Task goal
Use the entries below to count the lines that hold the word "ODIGRALI"; answer with the number only.

Data
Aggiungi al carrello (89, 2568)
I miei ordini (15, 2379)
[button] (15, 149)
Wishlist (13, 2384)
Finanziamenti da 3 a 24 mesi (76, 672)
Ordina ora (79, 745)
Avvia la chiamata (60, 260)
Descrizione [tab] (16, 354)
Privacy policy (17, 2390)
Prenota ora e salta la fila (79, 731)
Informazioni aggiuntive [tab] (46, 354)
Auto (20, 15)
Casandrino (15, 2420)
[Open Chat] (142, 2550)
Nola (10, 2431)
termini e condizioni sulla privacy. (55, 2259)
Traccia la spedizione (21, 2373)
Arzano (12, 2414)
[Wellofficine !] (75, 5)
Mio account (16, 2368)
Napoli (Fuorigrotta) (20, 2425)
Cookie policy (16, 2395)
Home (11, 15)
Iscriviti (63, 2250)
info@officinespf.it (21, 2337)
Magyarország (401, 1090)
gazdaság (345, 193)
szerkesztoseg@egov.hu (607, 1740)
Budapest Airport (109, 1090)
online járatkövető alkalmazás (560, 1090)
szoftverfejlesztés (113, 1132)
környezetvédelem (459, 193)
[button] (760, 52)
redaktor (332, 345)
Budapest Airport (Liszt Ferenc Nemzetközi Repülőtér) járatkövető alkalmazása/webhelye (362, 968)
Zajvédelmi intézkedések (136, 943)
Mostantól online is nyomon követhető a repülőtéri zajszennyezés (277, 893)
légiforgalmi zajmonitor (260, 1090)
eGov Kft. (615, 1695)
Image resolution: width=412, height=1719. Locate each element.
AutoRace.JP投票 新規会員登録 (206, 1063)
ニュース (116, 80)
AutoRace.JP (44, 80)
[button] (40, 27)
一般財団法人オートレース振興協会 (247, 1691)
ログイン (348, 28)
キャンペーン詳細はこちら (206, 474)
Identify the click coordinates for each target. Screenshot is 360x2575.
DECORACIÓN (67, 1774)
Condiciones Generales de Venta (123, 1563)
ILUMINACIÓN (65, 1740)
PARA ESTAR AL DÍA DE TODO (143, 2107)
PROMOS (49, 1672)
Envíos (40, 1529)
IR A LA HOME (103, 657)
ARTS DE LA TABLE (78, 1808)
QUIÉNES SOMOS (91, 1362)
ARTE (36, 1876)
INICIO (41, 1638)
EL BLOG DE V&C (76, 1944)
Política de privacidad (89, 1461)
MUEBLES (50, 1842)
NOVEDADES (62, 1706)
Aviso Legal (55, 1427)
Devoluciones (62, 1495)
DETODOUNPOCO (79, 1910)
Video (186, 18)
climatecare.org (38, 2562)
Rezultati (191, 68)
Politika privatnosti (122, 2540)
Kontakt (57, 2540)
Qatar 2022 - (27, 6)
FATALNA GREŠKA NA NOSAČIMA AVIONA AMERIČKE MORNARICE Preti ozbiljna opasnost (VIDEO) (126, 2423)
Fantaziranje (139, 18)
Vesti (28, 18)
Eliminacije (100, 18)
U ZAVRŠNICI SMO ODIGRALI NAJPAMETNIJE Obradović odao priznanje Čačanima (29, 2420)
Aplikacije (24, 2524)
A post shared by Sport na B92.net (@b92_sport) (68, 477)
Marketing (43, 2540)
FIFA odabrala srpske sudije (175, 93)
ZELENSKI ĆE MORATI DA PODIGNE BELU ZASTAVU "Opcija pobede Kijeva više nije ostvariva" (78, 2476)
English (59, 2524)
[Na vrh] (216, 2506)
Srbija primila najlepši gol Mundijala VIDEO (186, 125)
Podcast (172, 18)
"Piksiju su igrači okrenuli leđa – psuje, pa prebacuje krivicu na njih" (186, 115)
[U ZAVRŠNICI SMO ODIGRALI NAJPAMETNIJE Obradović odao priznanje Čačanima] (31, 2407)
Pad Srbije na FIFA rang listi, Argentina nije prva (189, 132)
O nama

Written solution
2